— Task brief —
Exclude the pictures, then repeat exactly each line from the one containing "You are a computer-use" to the final line of the records that follow.

#####

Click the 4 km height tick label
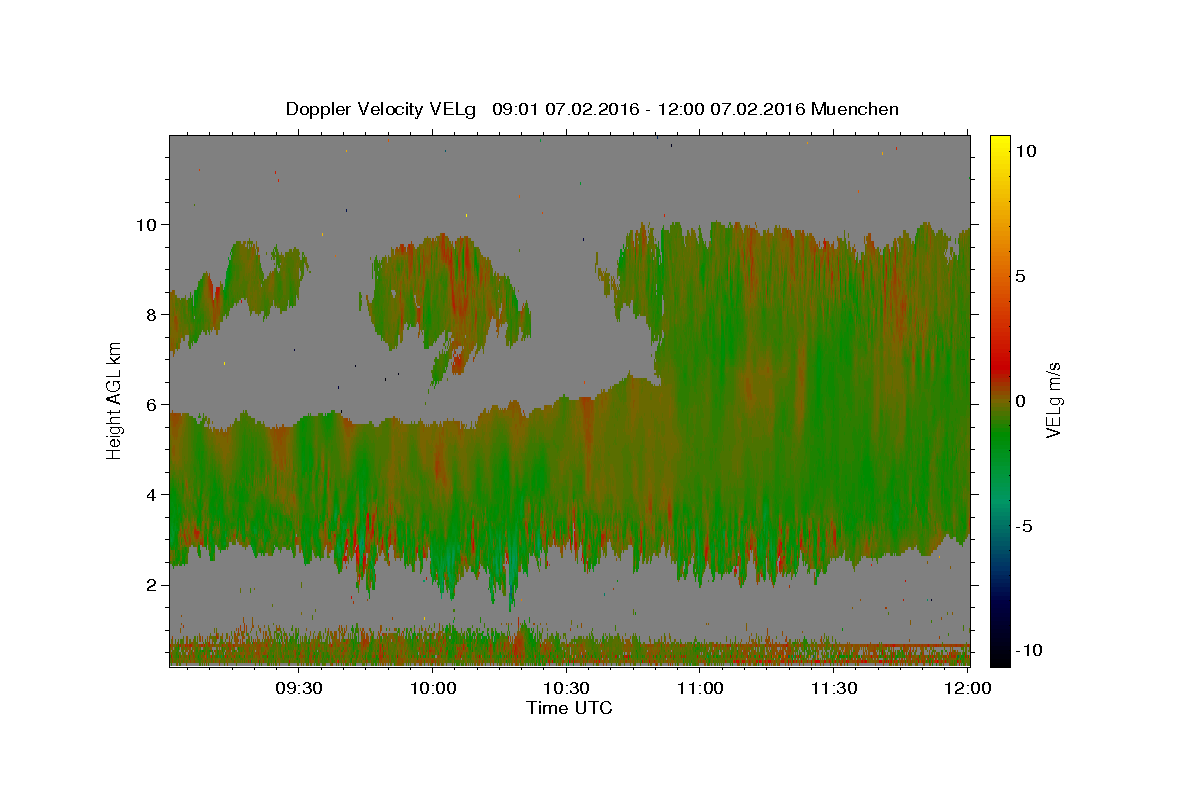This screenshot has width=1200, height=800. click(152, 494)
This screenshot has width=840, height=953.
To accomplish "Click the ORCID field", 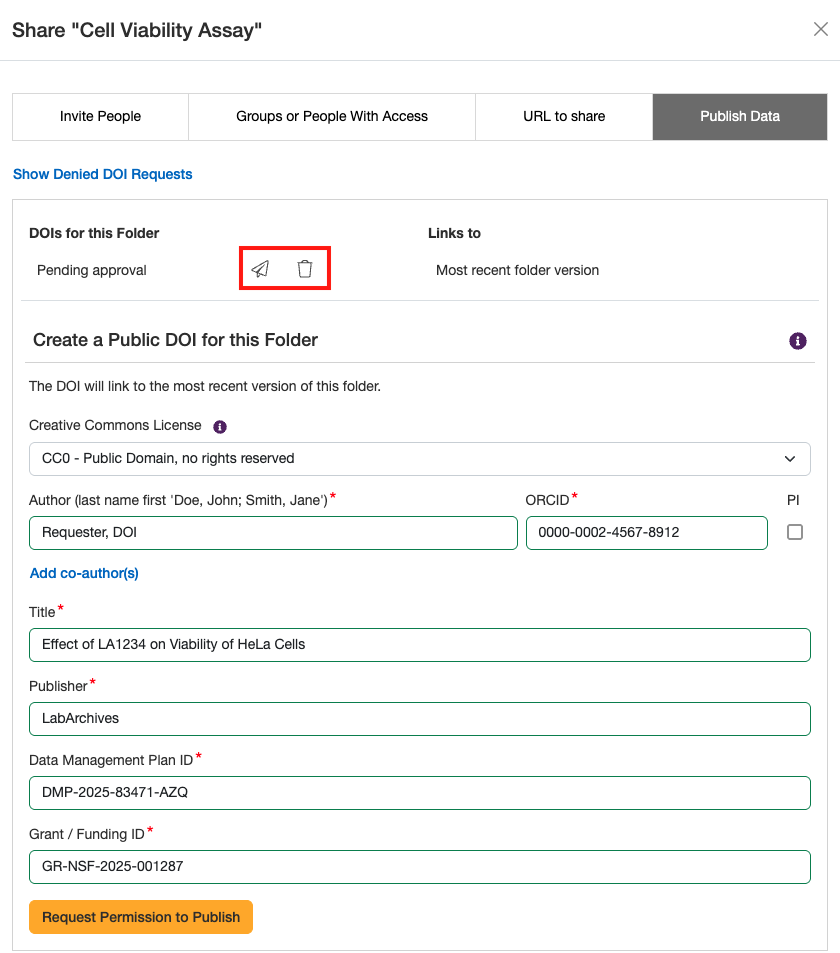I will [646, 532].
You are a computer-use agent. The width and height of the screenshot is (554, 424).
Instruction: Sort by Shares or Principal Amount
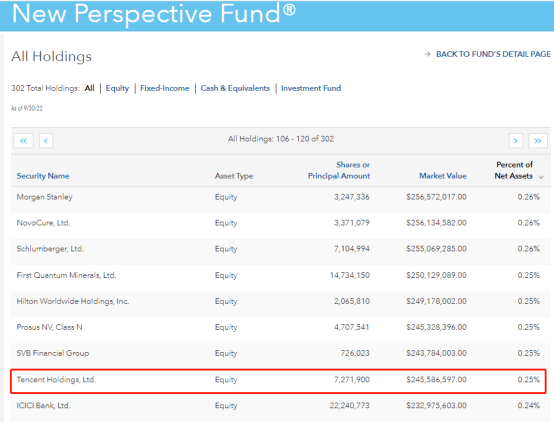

#####

— Result of this exercise —
You are a computer-use agent. The width and height of the screenshot is (554, 424).
Instruction: Sort by Shares or Principal Amount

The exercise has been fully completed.